Ein Traditionsunternehmen in der Krise
Der Elektronikversandhändler Pollin Electronic, ein überregional bekannter Akteur im Bereich Elektronikbauteile und Messtechnik, hat einen Insolvenzantrag gestellt. Dies geht aus einer öffentlichen Bekanntmachung des Amtsgerichts Ingolstadt hervor. Das Gericht hat daraufhin die vorläufige Insolvenzverwaltung für das in Pförring ansässige Unternehmen angeordnet und den Nürnberger Rechtsanwalt Joachim Exner als vorläufigen Insolvenzverwalter bestellt.
Aktueller Status für Kunden und Mitarbeiter
Trotz der eingeleiteten juristischen Schritte gibt es für die Belegschaft und die Kundschaft zunächst keine unmittelbaren Einschränkungen. Wie der Donaukurier berichtet, wird der Geschäftsbetrieb des Unternehmens derzeit in vollem Umfang fortgeführt. Auch der Onlineshop bleibt erreichbar und nimmt weiterhin Bestellungen entgegen.
Für die rund 140 Mitarbeiter gibt es eine erste Entwarnung: Die Gehälter sind nach Angaben des Insolvenzverwalters bis einschließlich Oktober gesichert.

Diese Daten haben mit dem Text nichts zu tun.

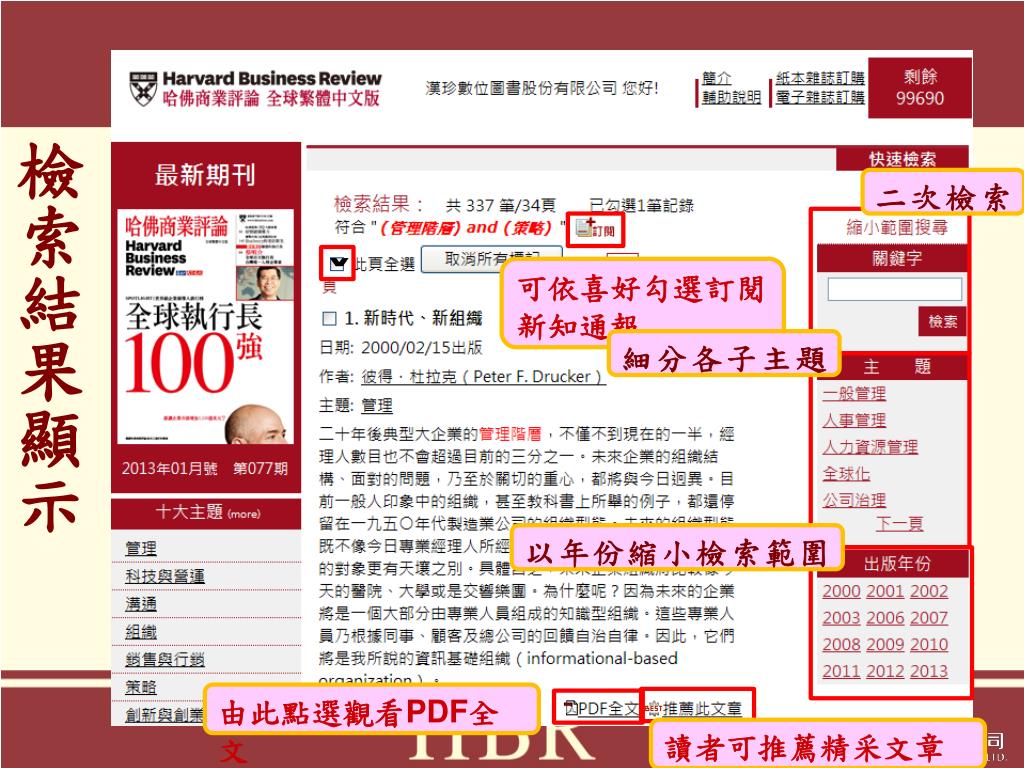Image resolution: width=1024 pixels, height=768 pixels.
Task: Tick the checkbox for 新時代、新組織
Action: click(329, 319)
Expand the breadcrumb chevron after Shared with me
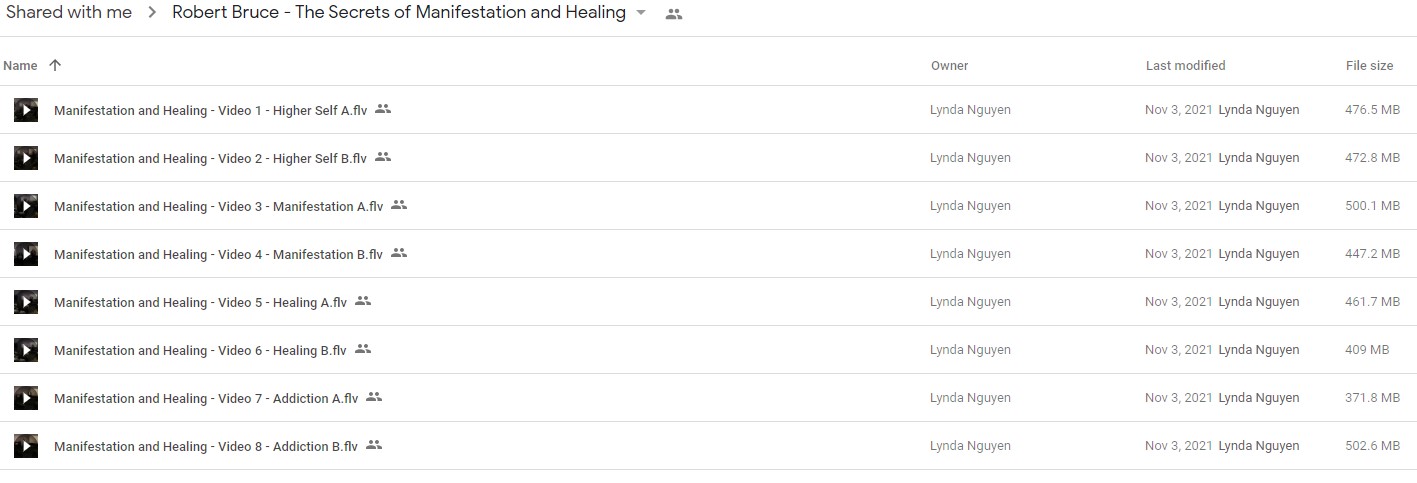 (152, 13)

Joachim Exner hat angekündigt, sich in den kommenden Tagen ein detailliertes Bild über die wirtschaftliche Situation des Unternehmens zu machen, um die nächsten Schritte zur Sanierung oder Fortführung zu planen.
Ein Blick auf die Historie
Pollin Electronic blickt auf eine mehr als 130-jährige Unternehmensgeschichte zurück. Die Ursprünge des Betriebs in Pförring im Landkreis Eichstätt liegen im Jahr 1891, als das Unternehmen als Maschinenhandlung gegründet wurde. Der Fokus auf Elektrotechnik festigte sich in den 1920er-Jahren.

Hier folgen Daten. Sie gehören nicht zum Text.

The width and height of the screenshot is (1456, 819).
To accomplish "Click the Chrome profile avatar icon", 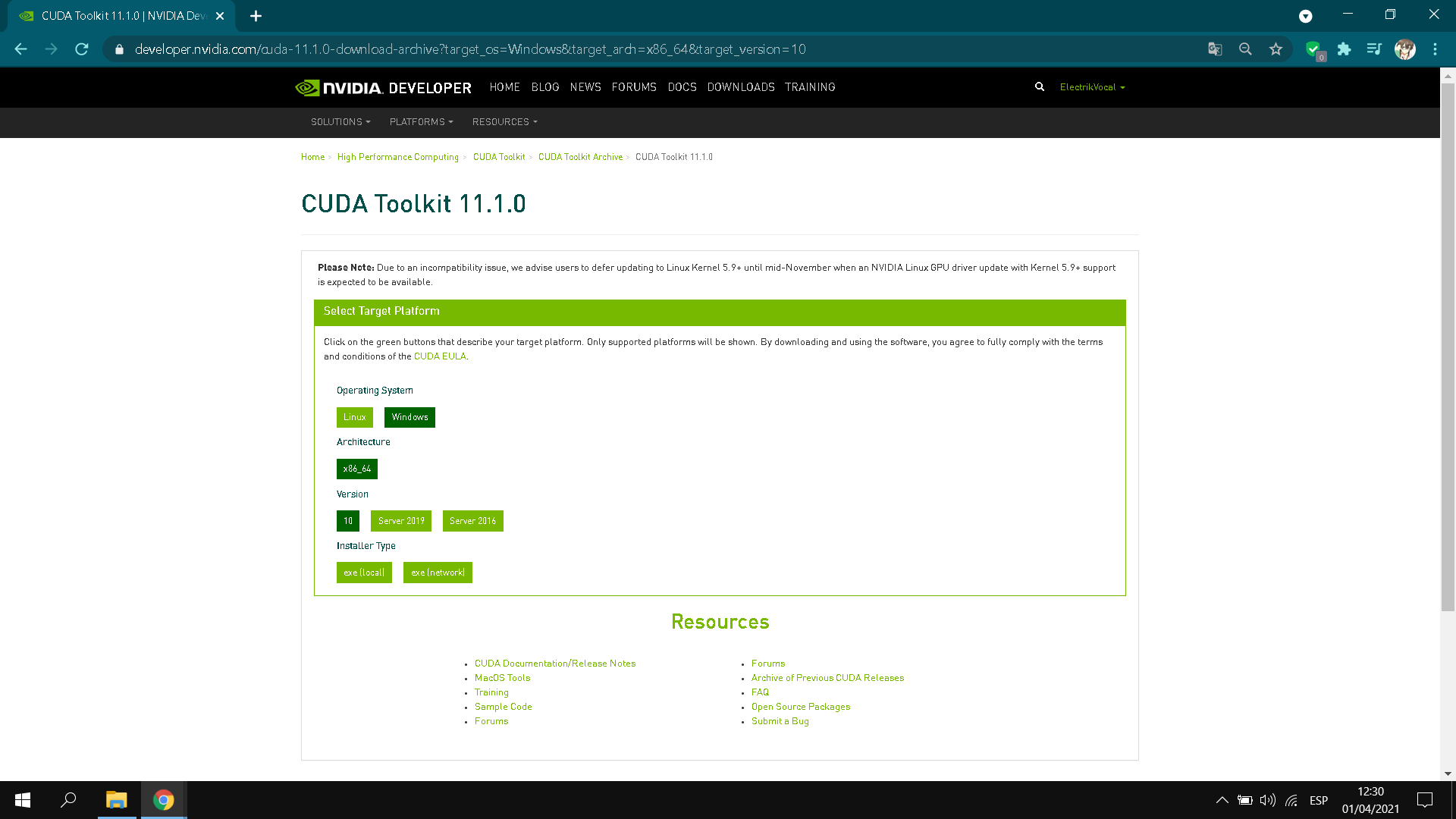I will (1405, 49).
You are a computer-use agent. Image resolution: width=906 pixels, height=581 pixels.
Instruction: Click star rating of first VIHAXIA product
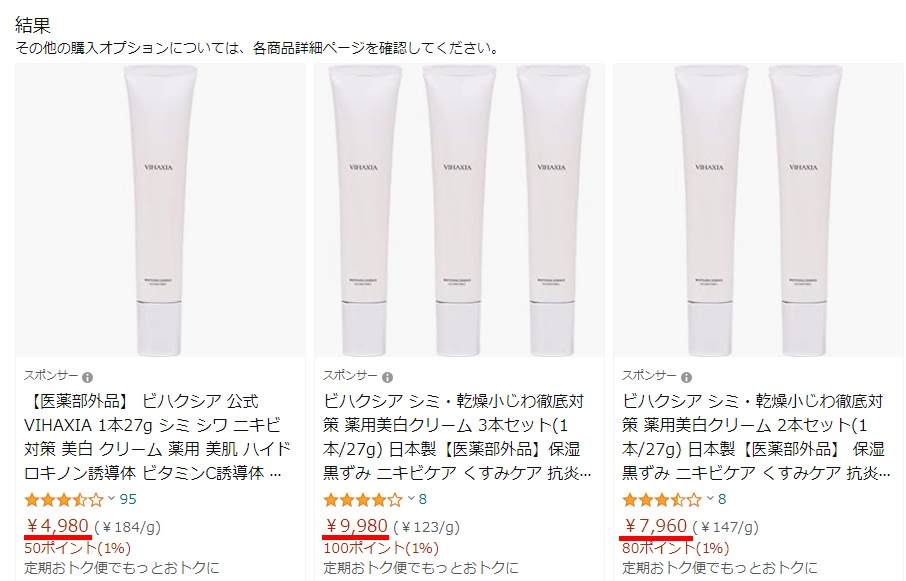click(64, 499)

Der entscheidende Wandel zum heutigen Geschäftsmodell erfolgte Anfang der 1970er-Jahre. Nach dem Erwerb der Konkursmasse des Radioherstellers EMUD entwickelte sich Pollin zu einem spezialisierten Versandhandel für elektronische Bauteile und Sonderposten. Im Jahr 2024 feierte das Unternehmen sein 50-jähriges Bestehen im Elektronik-Versand. Über die Jahrzehnte hinweg wuchs der Betrieb stetig: 1996 erfolgte die Umfirmierung zur Pollin Electronic GmbH, gefolgt vom Aufbau moderner Logistikzentren und der Einführung des Onlineshops im Jahr 2001.
Einordnung der Situation
Das Unternehmen hat seine Kapazitäten in den vergangenen Jahren kontinuierlich ausgebaut und konnte zuletzt nach eigenen Angaben bis zu 4000 Pakete täglich versenden. Neben dem Online-Geschäft betreibt Pollin weiterhin einen klassischen Versandhandel sowie ein Ladengeschäft am Stammsitz in Pförring.
Obwohl die genauen Gründe für den Insolvenzantrag zum jetzigen Zeitpunkt noch nicht öffentlich kommuniziert wurden, ist das erklärte Ziel des Insolvenzverwalters die Fortführung des Unternehmens. Ob und in welcher Form dies gelingen kann, hängt von der nun folgenden Analyse der wirtschaftlichen Lage ab. Für das Unternehmen, das tief in der regionalen Wirtschaftsstruktur verwurzelt ist, beginnt damit eine Phase der Neuorientierung, während der Fokus zunächst auf der Stabilisierung des laufenden Betriebs liegt.